This hot hot hot July weather has insisted a slowing down of the pace of the past busy months. Leaps of Faith require rejuvenation! And I have found it with some dear old friends – namely Emerson, Whitman and, today’s favourite, Thoreau. Truly, there is something quite meaningful about sitting in the cool shade of a tree, pondering ‘what the heck does it all mean’ and reading this excerpt, almost as if for the first time:
I went to the woods because I wished to live deliberately, to front only the essential facts of life, and see if I could not learn what it had to teach, and not, when I came to die, discover that I had not lived. I did not wish to live what was not life, living is so dear; nor did I wish to practise resignation, unless it was quite necessary. I wanted to live deep and suck out all the marrow of life, to live so sturdily and Spartan-like as to put to rout all that was not life, to cut a broad swath and shave close, to drive life into a corner, and reduce it to its lowest terms, and, if it proved to be mean, why then to get the whole and genuine meanness of it, and publish its meanness to the world; or if it were sublime, to know it by experience, and be able to give a true account of it in my next excursion.

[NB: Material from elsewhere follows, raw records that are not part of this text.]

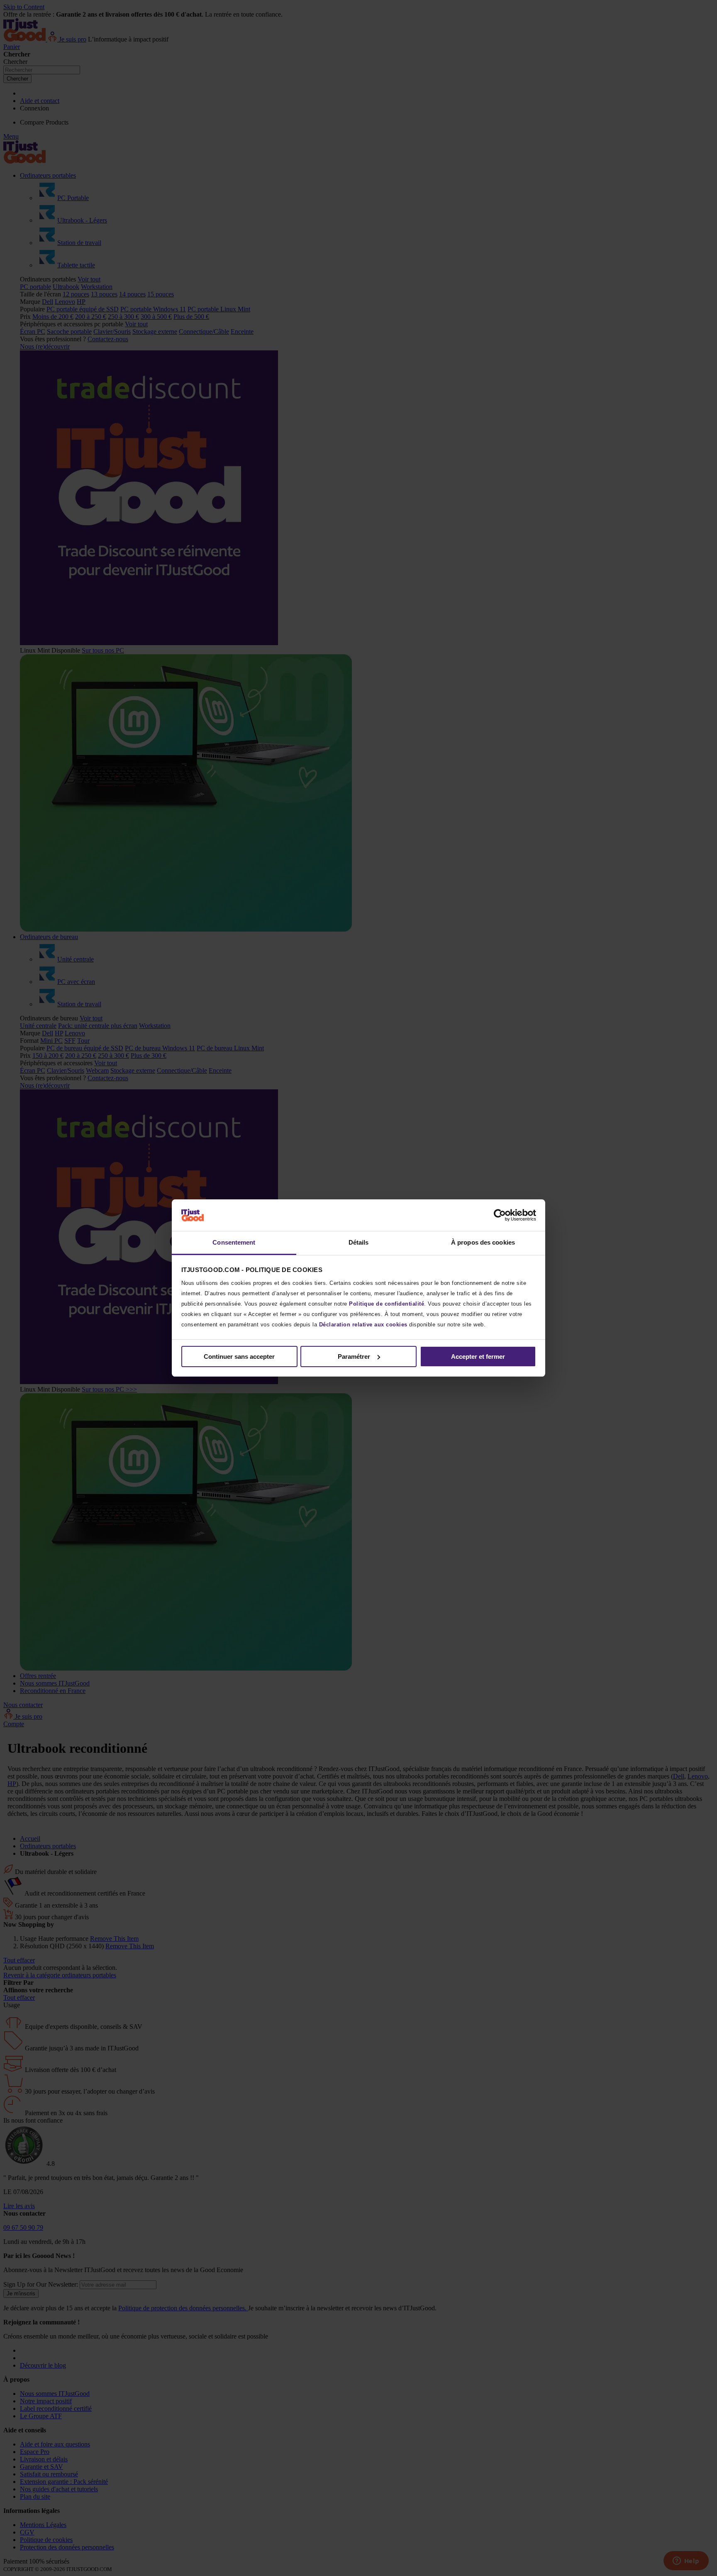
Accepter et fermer (478, 1356)
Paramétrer (354, 1356)
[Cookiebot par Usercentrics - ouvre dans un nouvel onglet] (499, 1215)
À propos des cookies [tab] (483, 1242)
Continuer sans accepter (239, 1356)
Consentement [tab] (233, 1242)
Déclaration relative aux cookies (363, 1324)
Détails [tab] (359, 1242)
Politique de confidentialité (386, 1304)
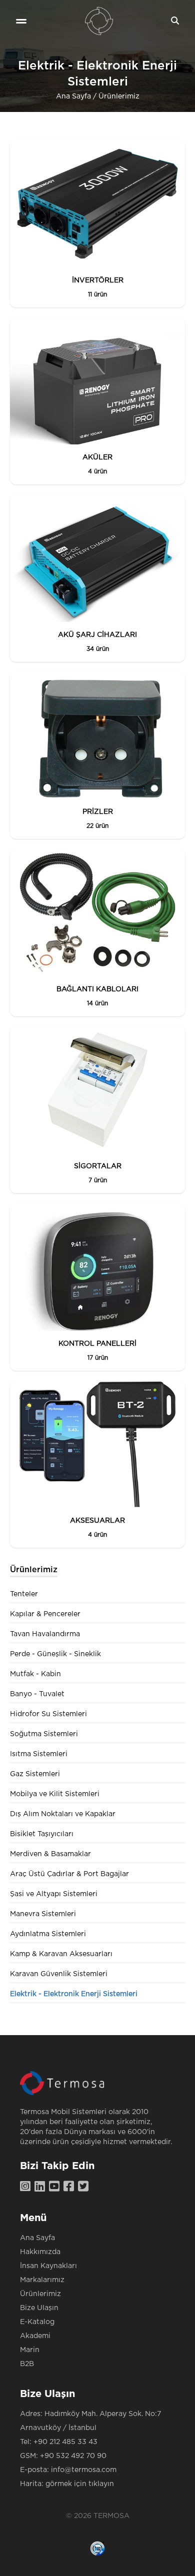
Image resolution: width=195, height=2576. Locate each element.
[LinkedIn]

This is the point, isn’t it? This is what keeps us searching, looking, testing, trying, because to leave it un-turned or untried, means that we didn’t rout all that was not life. Digging deep to find the truth, the core, ‘its’ and therefore, ‘our’ reason for living. The idea of ‘sucking out all the marrow of life’ resonates with me – I’m the kind of girl that gnaws on the bone of a particularly delicious steak or pork chop, to be sure to get every last bit of yummyness. Don’t be offended, I do the same with a salad. I love my salad. See what I mean? It’s all delicious!
From these marrow-sucking experiences we learn what we like, what we don’t, where we succeed best and what makes us the happiest. We learn to live sturdily, and Spartan-like as Thoreau states. This resonates with my love of beautiful things – both in nature and man-made, like art in all its forms. I no longer have a lot of ‘stuff’ but what I do have seems excessive in its abundance because of its meaningfulness to me! ‘Less is truly more’ if there is meaning in the ‘less’.
Hot summer days spent in the shade of a tree or with my feet in the cooling edge of the beach seem like the most sublime way to enjoy the marrow. Especially when shared with a sturdy stalwart friend. Thanks Thoreau for once again being there. You’re the best!